> What you need to do:
The entries below are to be transcribed in full, without their images.
*** Exercise input ***
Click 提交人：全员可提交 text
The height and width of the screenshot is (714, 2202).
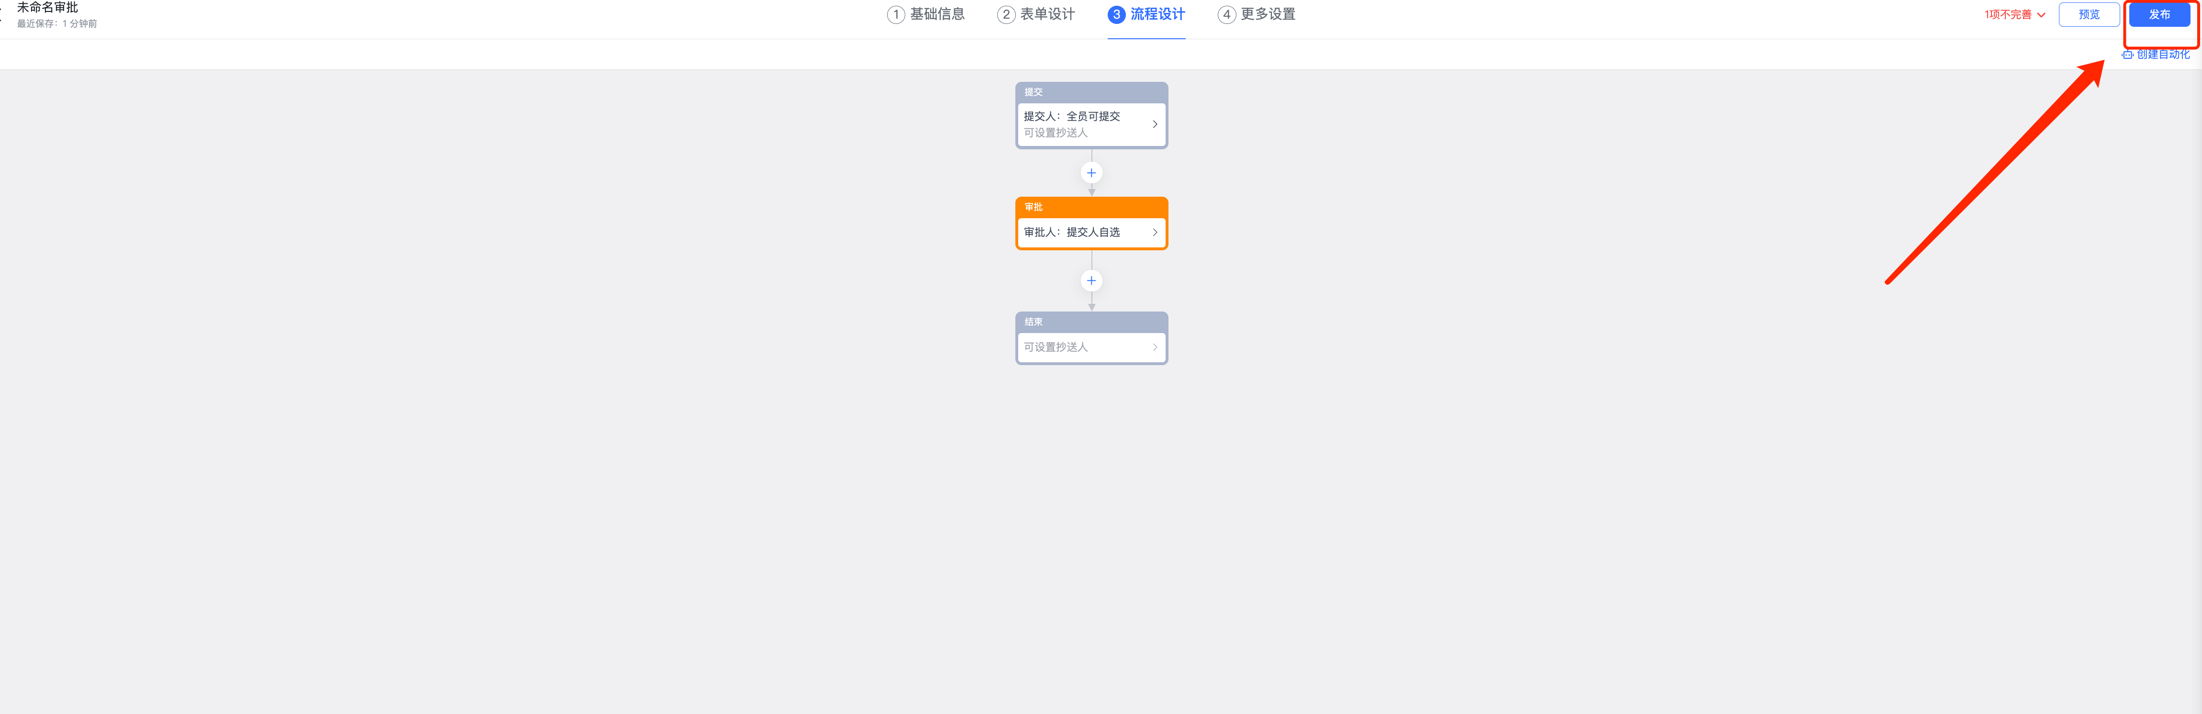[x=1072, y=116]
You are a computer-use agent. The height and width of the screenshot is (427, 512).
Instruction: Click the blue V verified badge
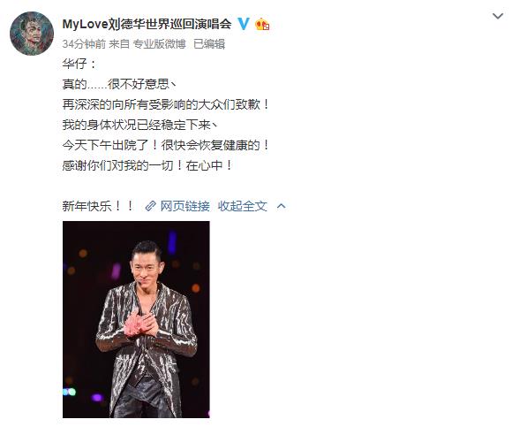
***
> Written response:
Click 提交人：全员可提交 text
The height and width of the screenshot is (714, 2202).
[x=1072, y=116]
You are a computer-use agent. The height and width of the screenshot is (427, 512).
Instruction: Click the blue V verified badge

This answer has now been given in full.